Intervention de Sarah Legrain

Séance en hémicycle du lundi 27 février 2023 à 21h45
Hyperconcentration des dépenses du ministère de la culture en Île-de-france : une fatalité

Photo issue du site de l'Assemblée nationale ou de WikipediaSarah Legrain :

Jack Lang, ancien ministre de la culture, déclarait en 2019 que l'État finance à lui seul 80 % de la vie culturelle parisienne. De fait, dans le secteur de la culture, mieux vaut être implanté dans la capitale que partout ailleurs en France. Prenons un exemple classique, l'opéra : sur les 220 millions reçus par celui de Paris, 43 % proviennent de l'État, pas un centime de la ville ; sur les 26 millions alloués à l'opéra national de Bordeaux – sans surprise, son budget est moindre –, 65 % le sont par la ville, 19 % par le ministère. Tournons-nous à présent vers les musées : rien d'étonnant à ce que celui du Louvre, le plus grand du monde, visité chaque année par plus de 7 millions de personnes, bénéficie de l'un des budgets les plus importants dans le cadre du financement national des établissements publics culturels. En revanche, comment expliquer que l'État ne verse au Louvre-Lens, cette antenne censée concourir à la démocratisation culturelle, que 300 000 euros par an, soit 2 % de ses recettes de fonctionnement – quatre fois moins que ce que lui verse la communauté d'agglomération de Lens-Liévin, trente-trois fois moins que la région des Hauts-de-France ?

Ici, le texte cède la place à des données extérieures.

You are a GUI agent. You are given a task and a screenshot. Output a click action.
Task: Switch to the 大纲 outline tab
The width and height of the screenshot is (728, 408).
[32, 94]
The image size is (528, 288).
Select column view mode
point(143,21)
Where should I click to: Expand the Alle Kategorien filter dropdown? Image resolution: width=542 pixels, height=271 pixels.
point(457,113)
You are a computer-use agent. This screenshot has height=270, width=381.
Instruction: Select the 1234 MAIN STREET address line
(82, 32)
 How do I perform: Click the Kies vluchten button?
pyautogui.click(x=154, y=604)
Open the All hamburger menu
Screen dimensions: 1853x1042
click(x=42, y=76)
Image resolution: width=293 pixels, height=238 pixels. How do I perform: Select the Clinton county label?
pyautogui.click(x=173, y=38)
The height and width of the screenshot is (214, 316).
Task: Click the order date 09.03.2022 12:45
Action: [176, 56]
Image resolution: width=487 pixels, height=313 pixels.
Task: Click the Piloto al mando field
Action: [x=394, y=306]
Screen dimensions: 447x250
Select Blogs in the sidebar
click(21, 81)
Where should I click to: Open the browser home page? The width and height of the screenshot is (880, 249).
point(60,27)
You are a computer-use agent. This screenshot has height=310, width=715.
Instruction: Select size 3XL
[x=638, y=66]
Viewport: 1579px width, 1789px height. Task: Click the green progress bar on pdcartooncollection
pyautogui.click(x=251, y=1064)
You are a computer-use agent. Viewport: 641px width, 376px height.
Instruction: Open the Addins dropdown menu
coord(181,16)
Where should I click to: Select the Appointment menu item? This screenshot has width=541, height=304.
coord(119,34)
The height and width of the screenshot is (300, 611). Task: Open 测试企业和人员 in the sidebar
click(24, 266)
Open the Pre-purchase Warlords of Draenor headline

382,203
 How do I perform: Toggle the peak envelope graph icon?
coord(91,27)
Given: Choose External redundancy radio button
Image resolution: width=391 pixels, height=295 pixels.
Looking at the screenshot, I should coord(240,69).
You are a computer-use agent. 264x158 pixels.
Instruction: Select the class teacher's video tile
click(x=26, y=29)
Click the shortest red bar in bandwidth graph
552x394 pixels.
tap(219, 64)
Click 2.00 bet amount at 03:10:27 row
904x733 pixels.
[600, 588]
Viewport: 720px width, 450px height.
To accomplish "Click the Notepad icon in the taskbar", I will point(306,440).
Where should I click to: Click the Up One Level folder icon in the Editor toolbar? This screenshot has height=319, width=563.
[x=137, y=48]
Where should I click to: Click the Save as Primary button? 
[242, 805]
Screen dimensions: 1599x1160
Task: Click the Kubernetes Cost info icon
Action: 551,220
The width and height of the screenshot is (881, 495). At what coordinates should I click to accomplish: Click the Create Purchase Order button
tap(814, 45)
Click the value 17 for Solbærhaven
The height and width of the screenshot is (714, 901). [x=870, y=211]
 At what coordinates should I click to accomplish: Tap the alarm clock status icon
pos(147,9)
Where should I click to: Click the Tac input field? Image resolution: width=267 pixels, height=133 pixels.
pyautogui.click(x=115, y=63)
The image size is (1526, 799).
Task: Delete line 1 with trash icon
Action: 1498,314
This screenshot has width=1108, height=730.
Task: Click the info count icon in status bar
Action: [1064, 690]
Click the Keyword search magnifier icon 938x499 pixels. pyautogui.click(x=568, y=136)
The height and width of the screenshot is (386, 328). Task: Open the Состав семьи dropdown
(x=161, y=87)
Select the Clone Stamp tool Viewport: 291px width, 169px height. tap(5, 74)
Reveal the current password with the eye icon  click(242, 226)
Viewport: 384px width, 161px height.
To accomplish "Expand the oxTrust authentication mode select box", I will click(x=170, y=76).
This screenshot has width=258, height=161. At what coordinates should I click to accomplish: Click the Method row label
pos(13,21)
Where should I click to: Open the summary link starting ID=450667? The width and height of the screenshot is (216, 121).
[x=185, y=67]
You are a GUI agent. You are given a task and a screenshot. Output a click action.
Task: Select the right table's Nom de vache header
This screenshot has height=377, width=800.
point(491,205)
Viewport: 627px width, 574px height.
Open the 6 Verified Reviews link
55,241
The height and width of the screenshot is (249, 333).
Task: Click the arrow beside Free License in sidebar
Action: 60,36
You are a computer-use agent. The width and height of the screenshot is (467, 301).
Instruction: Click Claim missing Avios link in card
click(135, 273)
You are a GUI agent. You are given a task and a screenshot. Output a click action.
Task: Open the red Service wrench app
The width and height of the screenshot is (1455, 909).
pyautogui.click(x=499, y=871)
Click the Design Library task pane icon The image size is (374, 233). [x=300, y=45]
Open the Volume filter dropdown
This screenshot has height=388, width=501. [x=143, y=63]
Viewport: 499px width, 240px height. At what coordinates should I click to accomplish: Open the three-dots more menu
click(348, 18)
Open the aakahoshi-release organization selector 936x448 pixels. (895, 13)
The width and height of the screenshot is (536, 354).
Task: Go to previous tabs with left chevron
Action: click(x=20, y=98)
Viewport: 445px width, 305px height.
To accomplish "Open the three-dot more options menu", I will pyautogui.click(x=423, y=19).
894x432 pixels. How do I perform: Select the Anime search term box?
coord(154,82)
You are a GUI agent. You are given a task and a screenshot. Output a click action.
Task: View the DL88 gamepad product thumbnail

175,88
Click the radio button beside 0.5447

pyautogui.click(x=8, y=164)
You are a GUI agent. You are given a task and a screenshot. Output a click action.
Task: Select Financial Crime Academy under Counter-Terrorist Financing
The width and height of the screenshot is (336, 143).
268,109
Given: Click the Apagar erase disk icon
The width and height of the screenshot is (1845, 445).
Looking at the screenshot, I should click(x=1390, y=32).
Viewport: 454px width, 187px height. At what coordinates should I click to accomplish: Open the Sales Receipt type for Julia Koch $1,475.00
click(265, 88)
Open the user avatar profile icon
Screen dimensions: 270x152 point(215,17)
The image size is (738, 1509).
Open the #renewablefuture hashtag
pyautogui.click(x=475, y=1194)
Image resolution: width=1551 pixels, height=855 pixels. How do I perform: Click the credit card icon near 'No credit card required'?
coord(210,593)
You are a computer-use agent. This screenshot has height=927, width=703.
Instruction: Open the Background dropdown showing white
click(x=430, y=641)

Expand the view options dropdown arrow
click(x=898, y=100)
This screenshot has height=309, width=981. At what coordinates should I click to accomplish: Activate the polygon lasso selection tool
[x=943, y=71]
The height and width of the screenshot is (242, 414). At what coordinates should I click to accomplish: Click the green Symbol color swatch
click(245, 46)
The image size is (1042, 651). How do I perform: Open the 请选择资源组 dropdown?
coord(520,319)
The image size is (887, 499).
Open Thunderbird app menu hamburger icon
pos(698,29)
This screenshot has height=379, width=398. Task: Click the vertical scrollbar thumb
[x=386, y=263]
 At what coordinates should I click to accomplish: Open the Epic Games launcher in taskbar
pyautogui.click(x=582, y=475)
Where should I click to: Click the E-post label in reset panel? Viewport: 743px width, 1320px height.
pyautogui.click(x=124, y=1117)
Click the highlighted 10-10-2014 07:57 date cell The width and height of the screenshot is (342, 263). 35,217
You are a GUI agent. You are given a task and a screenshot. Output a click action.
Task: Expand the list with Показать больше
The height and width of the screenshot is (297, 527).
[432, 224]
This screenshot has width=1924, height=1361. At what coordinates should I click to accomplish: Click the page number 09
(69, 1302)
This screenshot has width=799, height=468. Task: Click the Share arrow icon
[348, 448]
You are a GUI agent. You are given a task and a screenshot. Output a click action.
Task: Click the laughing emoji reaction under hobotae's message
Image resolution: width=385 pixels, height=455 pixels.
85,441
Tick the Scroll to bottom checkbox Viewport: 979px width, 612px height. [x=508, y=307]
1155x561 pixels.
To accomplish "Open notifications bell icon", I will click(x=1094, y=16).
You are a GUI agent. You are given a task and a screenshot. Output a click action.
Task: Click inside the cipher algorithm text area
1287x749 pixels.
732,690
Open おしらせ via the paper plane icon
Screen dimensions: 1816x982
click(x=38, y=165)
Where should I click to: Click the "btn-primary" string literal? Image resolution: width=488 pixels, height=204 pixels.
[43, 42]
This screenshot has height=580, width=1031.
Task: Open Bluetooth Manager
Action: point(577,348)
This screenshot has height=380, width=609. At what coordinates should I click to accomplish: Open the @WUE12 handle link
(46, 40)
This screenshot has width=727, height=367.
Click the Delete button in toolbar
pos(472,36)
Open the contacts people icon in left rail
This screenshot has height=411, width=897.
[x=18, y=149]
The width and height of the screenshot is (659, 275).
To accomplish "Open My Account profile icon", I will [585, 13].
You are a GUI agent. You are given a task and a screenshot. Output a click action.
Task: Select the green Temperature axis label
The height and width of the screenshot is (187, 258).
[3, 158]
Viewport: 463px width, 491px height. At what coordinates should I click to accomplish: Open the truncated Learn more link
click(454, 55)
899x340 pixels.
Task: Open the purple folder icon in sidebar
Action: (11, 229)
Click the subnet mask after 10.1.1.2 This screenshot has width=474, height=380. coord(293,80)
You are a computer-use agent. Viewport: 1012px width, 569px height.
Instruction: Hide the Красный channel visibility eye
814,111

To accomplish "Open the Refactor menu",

Ne nous méprenons pas sur le sens de la question qui nous est posée : il ne s'agit pas de déshabiller Pierre pour habiller Paul et de croire remédier ainsi à l'inégale répartition des financements. Jamais la mise en concurrence ne résoudra les problèmes posés par une forme d'austérité budgétaire. Fragilisées par la crise sanitaire, les structures publiques sont loin de crouler sous les subventions : comme l'a montré un récent numéro de l'émission « Complément d'enquête », la culture, ce bien commun, dépend de plus en plus du bon vouloir des milliardaires et grandes entreprises qui, sous le couvert de généreux mécénats, mènent des affaires lucratives : déductions d'impôts à gogo, mais aussi avantages en nature tels qu'un droit de regard sur les programmations ou la jouissance d'espaces publics lors de soirées privées. Nous sommes ainsi sommés de remercier ce bon M. Bernard Arnault d'avoir créé la fondation d'entreprise Louis Vuitton ou acheté dernièrement, au prix de 43 millions d'euros, pour le musée d'Orsay, un tableau de Gustave Caillebotte. Au lieu d'entonner « Merci patron », il y aurait lieu de remercier le contribuable, qui a financé l'essentiel de cet achat, LVMH bénéficiant d'une réduction d'impôt égale à 90 % de la somme dépensée !

Le problème ne réside donc pas dans l'existence de ces financements en Île-de-France, mais dans leur insuffisance globale en vue d'un égal accès des Français à la culture. Or celui-ci ne peut être assuré tant que les enjeux culturels restent à la charge des collectivités territoriales, lesquelles, prises entre l'explosion des prix de l'énergie et la baisse continue des dotations, peinent de plus en plus à boucler leur budget.